For the past few weeks, when doing reviews, I’ve been doing two games in the same article—thanks to the new concise review format. But sometimes, you gotta give a game the attention it deserves, by making it the star of its own review, make it memorable. As it happens, this game is all about that, Forgotton Anne (and no, that’s not a typo!).
Release Date: May 2018
In Forgotton Anne you control Anne, the Enforcer to Master Bonku, the ruler of the land where all things forgotten go to. That sock you lost? It’s there, along with every possession you’ve forgotten about, and in this land, they’re alive and while some follow Bonku, there are rebels about. The game opens with the rebels’ latest attack, forcing Anne to pursue them, discovering things she didn’t know along the way!
- Lookin’ Good: Forgotton Anne is a beautiful game, with hand-drawn visuals that reminded me of classic anime and western animated movies. Characters are wonderfully designed, especially the myriad of sentient objects, the Forgottlings and their derelict world, always dark and dreary and slowly collapsing, but still filled with so much wonder.
- The Writing is Strong in This One: The plot is fantastic and though some elements are predictable due to the kind of story being told, the brilliance of the characters will keep you hooked, even through those moments when you know, in advance, what’s going to happen. Characters are fun, with surprising depth, even if most of them embody common narrative tropes. Fig and Anne’s relationship and chemistry is phenomenal and a joy to watch.
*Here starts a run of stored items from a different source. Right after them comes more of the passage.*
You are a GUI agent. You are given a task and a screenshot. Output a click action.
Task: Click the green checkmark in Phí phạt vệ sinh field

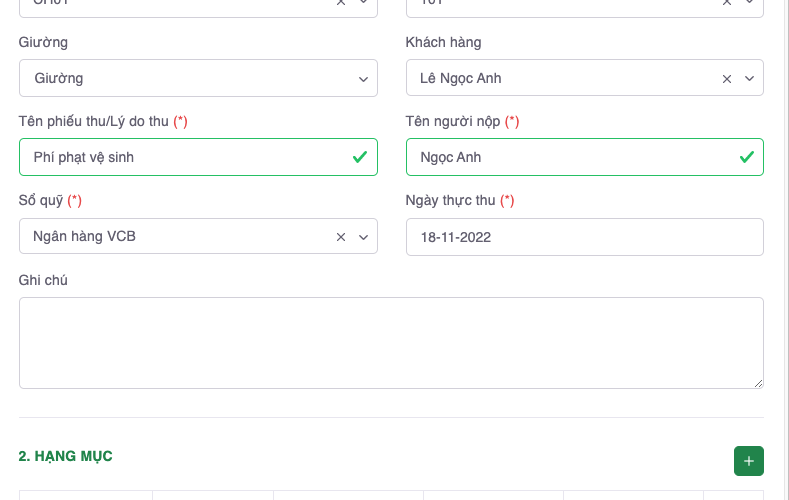[360, 157]
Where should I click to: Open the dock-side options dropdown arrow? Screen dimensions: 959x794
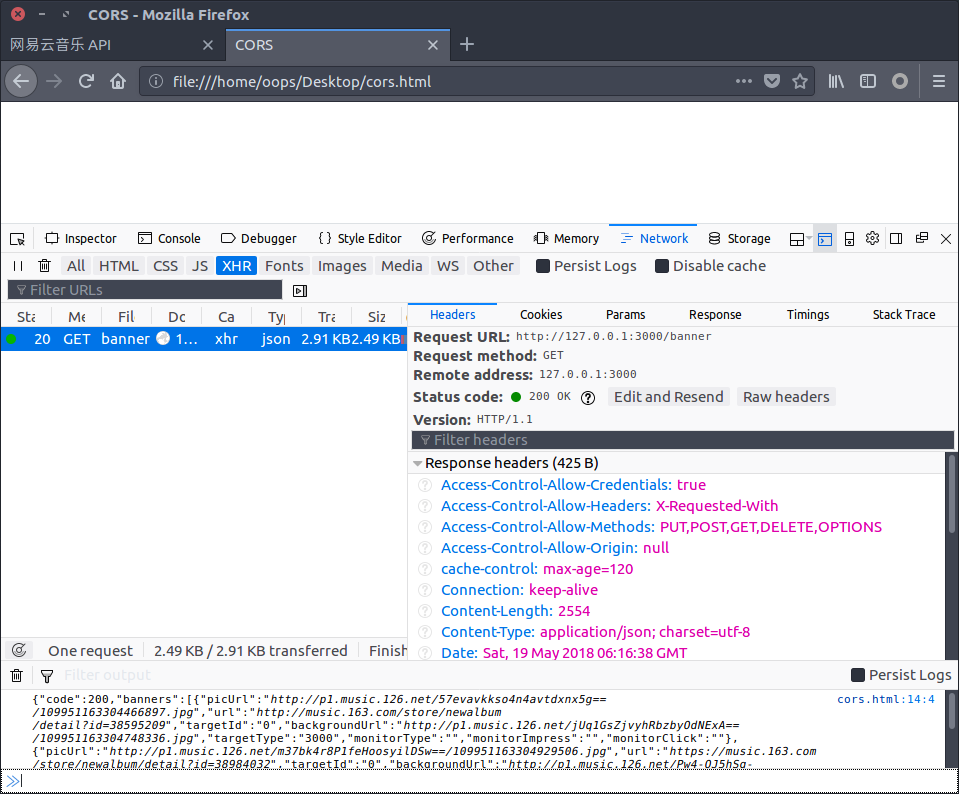pos(809,239)
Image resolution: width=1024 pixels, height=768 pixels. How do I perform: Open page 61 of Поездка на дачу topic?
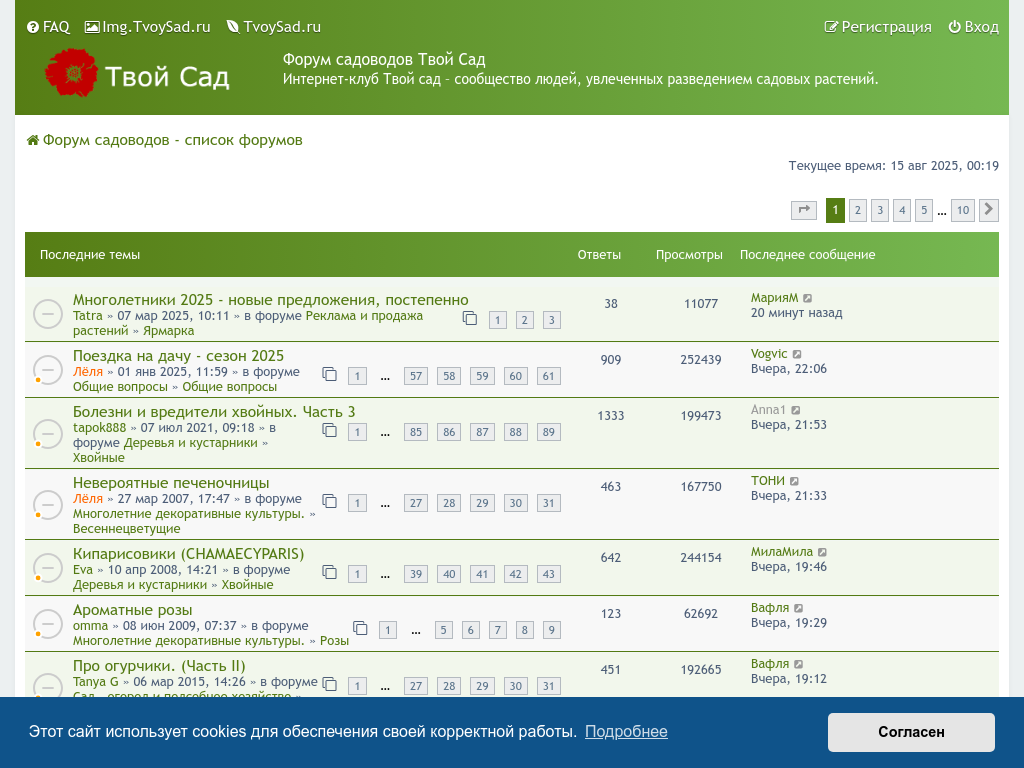548,376
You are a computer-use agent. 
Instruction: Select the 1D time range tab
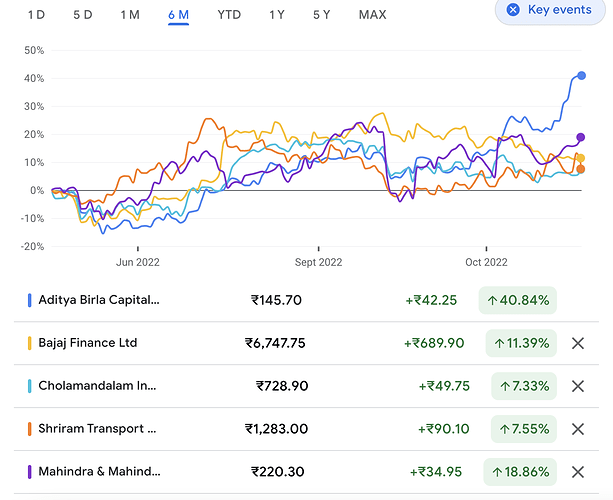(x=37, y=15)
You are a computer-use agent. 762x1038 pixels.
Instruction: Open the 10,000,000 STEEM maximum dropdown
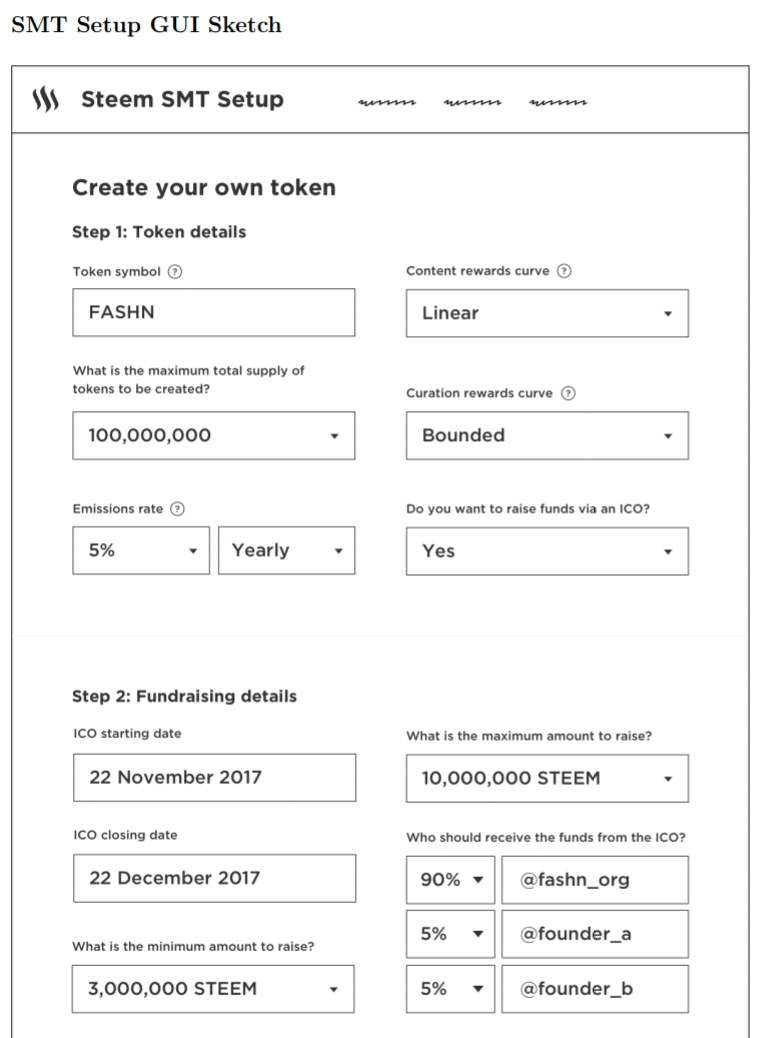(547, 778)
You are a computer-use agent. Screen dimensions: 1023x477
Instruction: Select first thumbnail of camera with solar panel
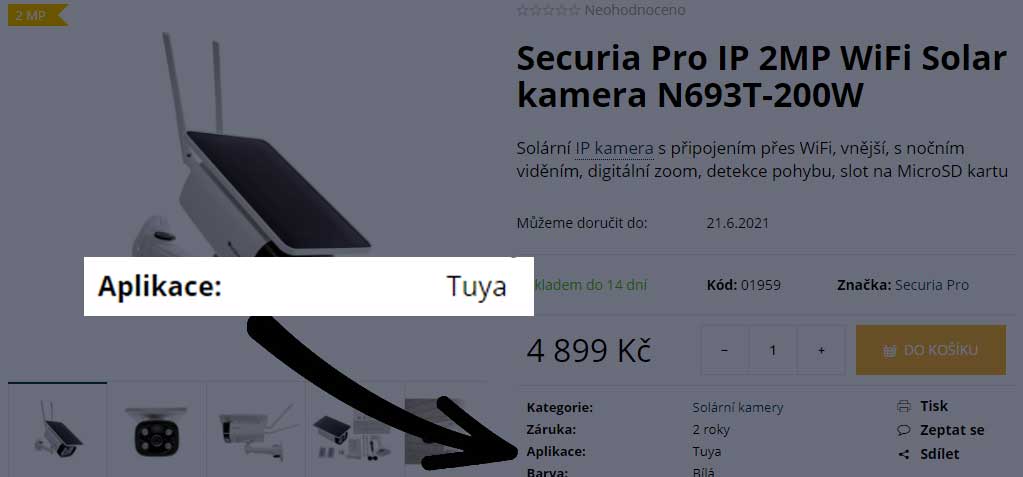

- Puzzling Goodness: Puzzles in Forgotton Anne focus on the character’s ability to manipulate Anima, the life-force of the world. She can drain batteries of carry the power with her in her Arca, a glove with a crystal, to restore power to something else. She can even use this power to kill, ripping the anima from the Forgottlings. At times this might be a choice even. I’m a big fan of the Arca Door puzzles, where you need to move spheres along track to specific holes on a door to open it. Fun stuff.
- Solid Platform: Along with the puzzles there’s a good chunk of platforming and it’s quite fun despite there never being a chance for failure. You can always try again. There’s no chance for Anne to die, so try, try, try again! Anne’s mechanical wings add lots of depth to the platforming sequences.
- J’Accuse!: Forgotton Anne has many points where you must choose your actions, often involving anima and ripping the lifeforce from Forgottlings, a process they call distilling. The game will then at a couple of key moments go back and check on your choices and throw them in your face, affecting pivotal conversations.
- Nice DJ: The music is deeply engrossing, with moody tracks that complement the environment and events on-screen perfectly, punctuating them and often intensifying them.
- Binary: Though there are many choices and Forgotton Anne’s characters judge you at certain points about them, the ending you receive is a binary choice, A or B. Would’ve been good that it was based on the totality of your decisions and the way you behaved towards the world.
- Fire the Cameraman: The camera’s zoom in Forgotton Anne depends on the scene and on-screen events, shifting as the drama requires though it often zooms in and out in rapid succession, making me groan and shout “make up your mind!” at the screen.
- Keep it steady, will ya?: I love the music and the voice acting is pretty good too, but the volume for in-game audio, particularly conversations, shifts up and down in a fair number of scenes, increasing in frequency as you progress. A character might be explaining a key plot point to you and their voice will drop violently then rise again. It’s jarring to say the least!
- Get on With it! The Forgotton Anne intro cutscene is too damn long. It felt like it went on for ages. I understand the desire to introduce the world and its rules on the outset, but there’s too much of it, especially considering everything the cutscene “tells you,” you’ll finds out on your own within minutes of controlling the character.